Chapter 41 | None of Your Business

Mulai dari awal
                                    

Ibu Jordan merangkul senang lengan Amandine "Aku suka sekali, kau memang sangat luar biasa sayangku..." Puji Ibu Jordan.

Amandine tentu saja senang mendengarnya, bagaimanapun ini hasil kerja keras timnya. Rasanya sangat senang jika banyak yang memberikan apresiasi pada hasil kerja keras mereka.

"Ibu jangan terlalu memujinya, nanti dia besar kepala" Ejek Jordan. Amandine langsung melotot pada Jordan karena kesal.

"Lihat, bahkan kau memelototi ku didepan Ayah dan Ibu..." Ujar Jordan. Sedetik kemudian dia menerima pukulan dari tas ibunya.

"Suami macam apa kau ini, bisa bisanya mengejek istrimu sendiri !" Omel Ibu Jordan. Selalu seperti itu, ibunya akan selalu membela Amandine dalam keadaan apapun. Padahal Jordan lah satu satunya anak mereka.

Yahhh, diakui oleh Jordan kalau Amandine ini adalah tipe menantu idaman para ibu ibu. Wajahnya cantik, otak yang encer, latar belakang keluarganya bagus, tidak banyak tingkah, dan selalu mendengarkan curhatan para ibu ibu.Pantas saja ibunya begitu menyukai Amandine.

Ditengah pembicaraan mereka, muncullah Teressa yang menggandeng ayahnya sang Walikota Malmedy.

"Woahhh, terima kasih sudah datang Tuan" Sambut Jordan begitu dia melihat kehadiran Arthur Janssens, ayahnya Teressa.

Arthur Janssens menyambut jabatan tangan Jordan dengan wajah sumringah "Senang sekali sudah diundang. Saya harap semuanya berjalan lancar"

"Ayah, ini ayah dan ibunya Jordan..." Teressa memperkenalkan Ayah dan Ibu Jordan pada Ayahnya, dan tidak memperkenalkan Amandine sebagai istrinya Jordan.

What ? kau memperkenalkan mereka seperti sedang memperkenalkan orang tua pacarmu. Jengkel Amandine dalam hatinya. Rasanya Amandine ingin sekali mencakar wajahnya sekarang juga.

"Halo tuan de Vos, saya sudah sering mendengar nama anda. Tapi maafkan saya karena kita baru pertama kali ini bertemu" Ucap Arthur mencoba ber ramah tamah.

Ayah Jordan menggeleng dan menepuk pelan tangan Arthur Janssens "No, saya yang minta maaf karena belum pernah bertemu dengan anda.

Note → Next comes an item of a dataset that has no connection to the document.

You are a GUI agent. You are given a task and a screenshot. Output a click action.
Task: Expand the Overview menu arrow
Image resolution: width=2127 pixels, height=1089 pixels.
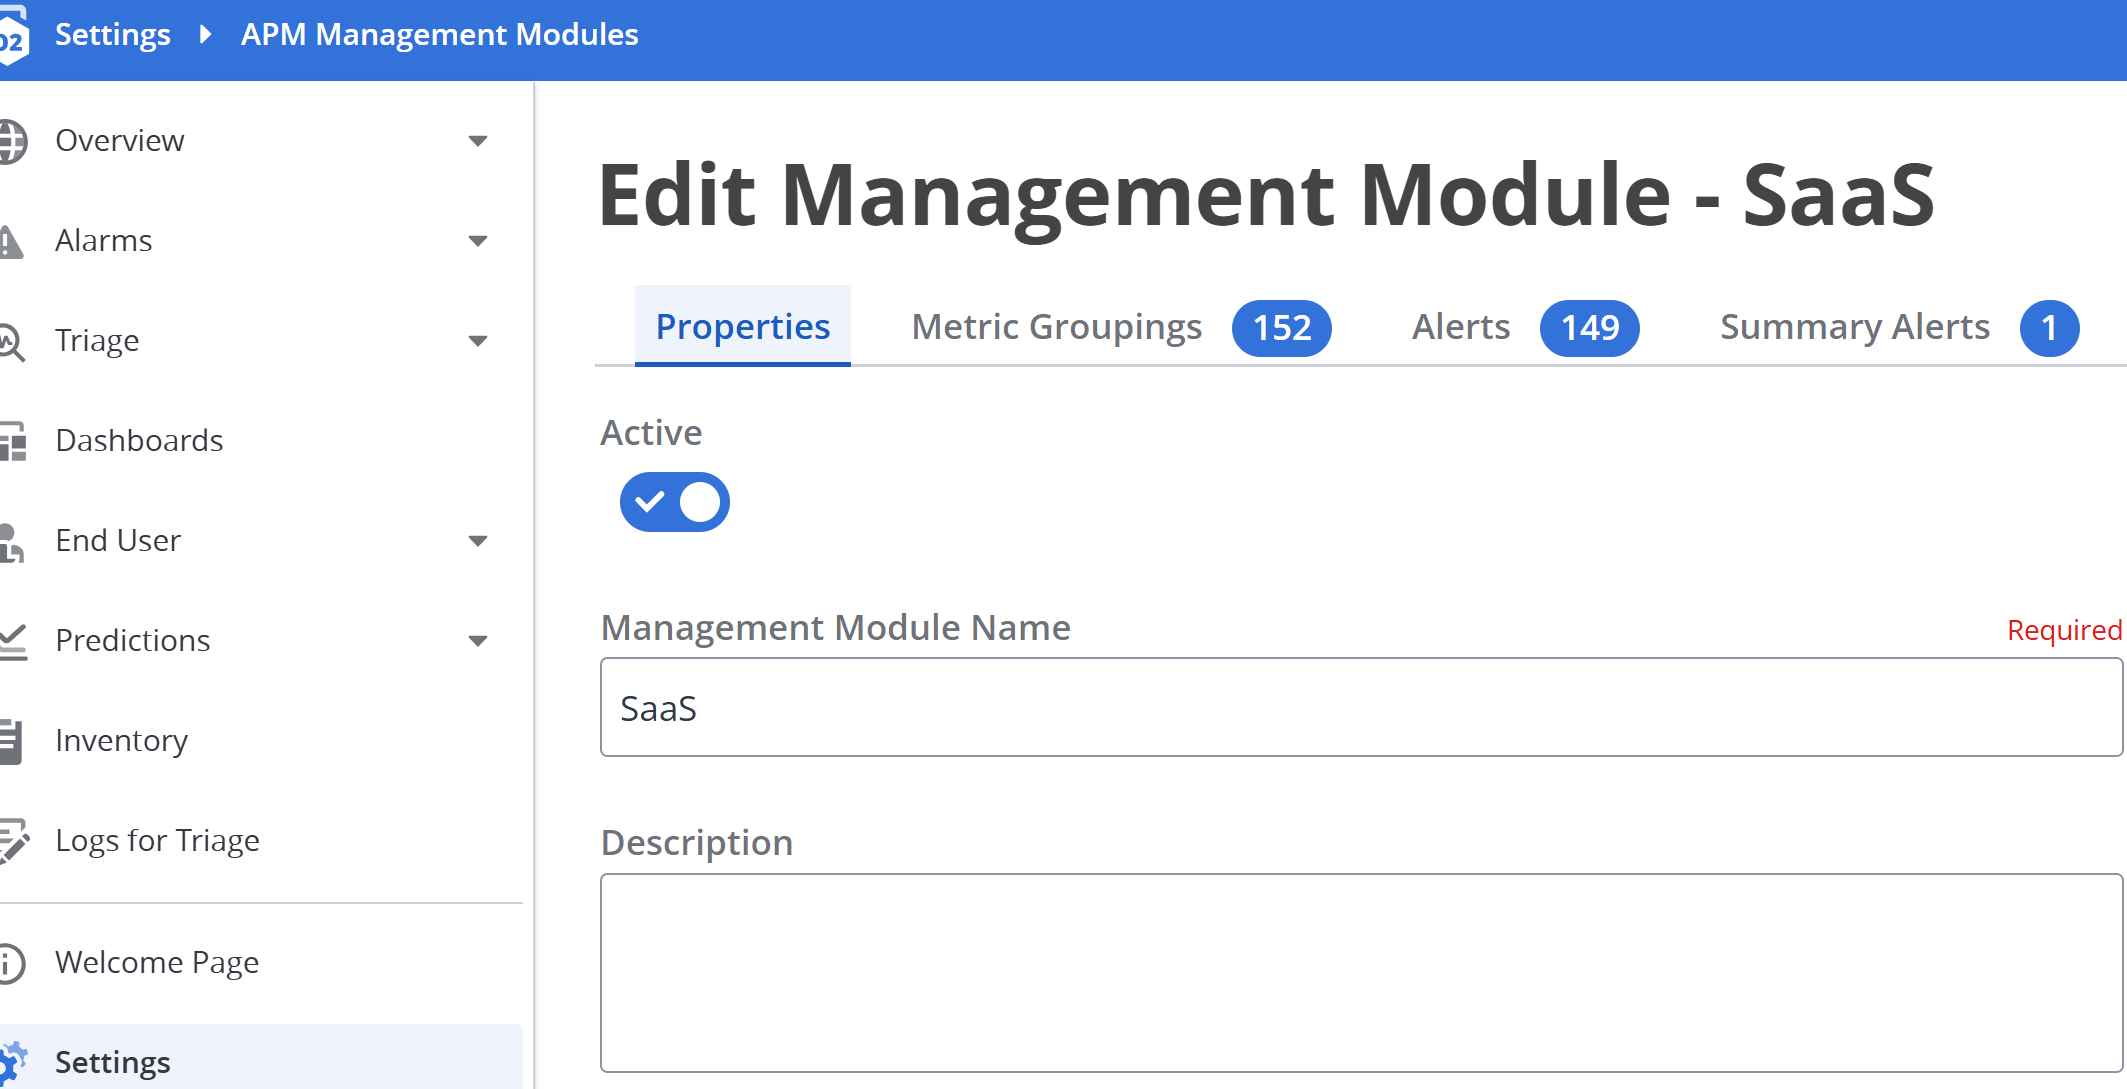pyautogui.click(x=478, y=141)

Terima kasih atas bantuan anda selama pembangunan di Malmedy ini"

""Halo Nyonya, senang bertemu dengan anda..." Sapa Arthur pada Ibu Jordan.

"Senang bertemu dengan anda Pak Walikota..." balas Ibunya Jordan. Meski wajahnya ditutupi dengan senyum, namun samar samar raut wajah tak suka yang diperlihatkan ibunya Jordan dapat dirasakan oleh Teressa.

"Bukan aku yang membantu, tapi putriku ini lah yang meyakinkan ku kalau proyek ini merupakan keputusan yang bagus untuk mengembangkan kota ini..." Arthur menepuk pundak Teressa dan membanggakannya.

"Benarkah ? wahh, terima kasih banyak Nona.. maafkan jika anakku sudah merepotkanmu selama ini" Sahut Ayah Jordan.

Teressa tersenyum senang, lalu mengalihkan pandangannya pada Jordan "Tidak, Jordan tidak pernah merepotkan ku dan selalu bersikap manis padaku" Pujinya sambil tersenyum menatap Jordan.

Bersikap manis katanya ? berani sekali dia berkata begitu, apa dia tidak bisa melihat ada istrinya Jordan disini ? Ingin sekali Amandine mencabik bibirnya itu. Namun Amandine menahannya karena tidak ingin mempermalukan orang tua Jordan.

Jordan diam diam meraih satu persatu jemari Amandine dan menggenggam tangan istrinya, berusaha menenangkan Amandine. Seolah tau kalau saat ini Amandine berniat menyerang Teressa.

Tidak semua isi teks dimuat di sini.